Late yesterday afternoon with just a trace of misty rain falling like heavy dew, I sent my children outdoors. I'm sure my grandmother would not have approved. She probably would have told me another story of one of my aunts playing in the rain and then getting quite ill, the kind of story where you just smile and say "yes ma'am" because it's no use arguing by repeating discoveries of modern science she won't remember tomorrow and doesn't need to know anyway.
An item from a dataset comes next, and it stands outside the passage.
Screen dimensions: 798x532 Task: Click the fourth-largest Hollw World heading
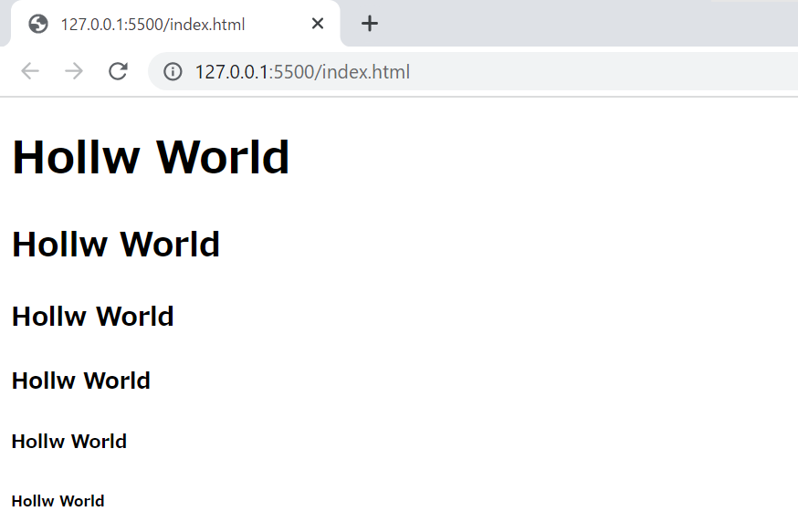point(80,381)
Besides, all three children had already been running fevers for well over a week anyway. So, I sent them out...actually, I forced them out of this house holding in a week of sweaty sickness, no choice for little girl who constantly complained she was getting wet.
Five minutes of drizzle, maybe ten, enough to leave that post-storm scent in the air, to make my shirt damp enough to send back through the clothes dryer another five minutes. While boys spent their time crying over who should have the shovel and throwing dirt in each other's hair, Amelia "helped" me weed the front flower bed, both of us casually pulling three foot long runners of trespassing grass from around still-blooming roses and clumps of dead-headed verbena.
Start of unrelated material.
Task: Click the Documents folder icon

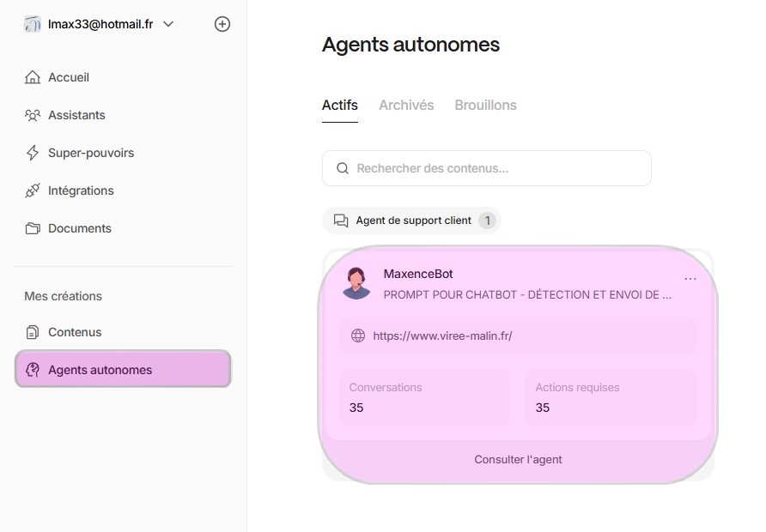Action: click(33, 228)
"Is this a weed?" Amelia asked as she gripped another trailing verbena stem. I crossed back and forth across the long bed that stretches the length of our home, just passing time, needing to be out versus in. When I reached the bed's end, I walked around versus cutting across between the roses as I had been doing. No real reason.
As as I turned the corner, a yellow jacket flew past and disappeared less than a foot from where I stood. Then came another. As Amelia and I cautiously took a few steps back and stooped down, we watched twenty or more yellow jackets return home for the night, one after another almost evenly spaced in time like they were on some invisible conveyor belt.
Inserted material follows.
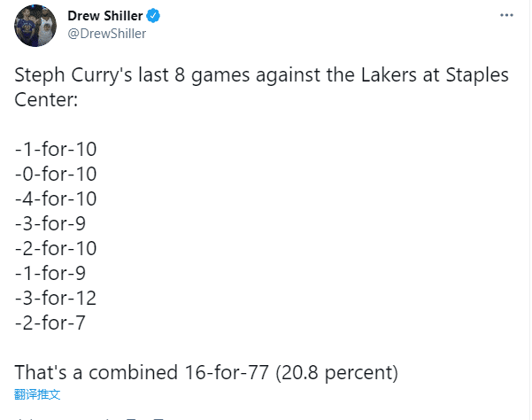Click the "(20.8 percent)" text

point(337,370)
It was another nest, tucked invisibly under a mound of grass clippings, a slight indentation in the mulch's straight edge the only evidence of a hole going straight down to a five-story high rise complex for housing and raising more yellow jackets.
After dark when the nest was full again of its inhabitants, husband poured it full of gasoline.
And this morning? I dug it up. With an excited audience of three and a small trowel, I tried to not make the same mistake I did last fall after finding another nest, slicing straight through it and destroying most of the evidence.It might have been an inch beneath the red clay's surface, a work of serious labor in a 12" x 10" hole. While most of its swirled outer paper shell fell apart as I cupped the nest with gloved hands, all five tiers remained together as one unit. At the bottom of the now empty hole lay at least a full measuring cup's worth of dead yellow jackets.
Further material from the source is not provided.